August 14, 2020 | Posted In: Georgia Pest & Termite Control

The Beneficial True Bugs That Prey On Insect Pests Have Some Pest Relatives That Do Very Nasty Things To Sleeping Humans Within Homes

It has been estimated that somewhere between 50,000 and 80,000 arthropod species belong to the order Hemiptera. Some of the most well known Hemiptera species include cicadas, leafhoppers, waterbugs, and a variety of stink bug species. Due to their natural habit of preying on insect pests that damage plants and/or invade homes, a large proportion of Hemiptera species are considered beneficial on residential and commercial properties. However, a small minority of Hemiptera species are known insect pests of homes and buildings, and an even smaller number pose a serious public health threat.

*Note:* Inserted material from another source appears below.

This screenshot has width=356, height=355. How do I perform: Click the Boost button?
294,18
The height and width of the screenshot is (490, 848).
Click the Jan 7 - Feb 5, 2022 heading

Hemipteran insect species are characterized by their piercing beak-like mouthparts that they use to penetrate plant tissue in order to suck out sweet-tasting sap and other internal plant fluids. Most Hemiptera species are herbivores that rely solely on plant juices for sustenance, but a small number of Hemiptera species are carnivores that use their formidable mouthparts to pierce skin in order to collect blood meals from humans and animals including cats and dogs. This latter group of parasitic Hemiptera pests include kissing bugs, common bed bugs, tropical bed bugs, bat bugs, and other close bed bug relatives.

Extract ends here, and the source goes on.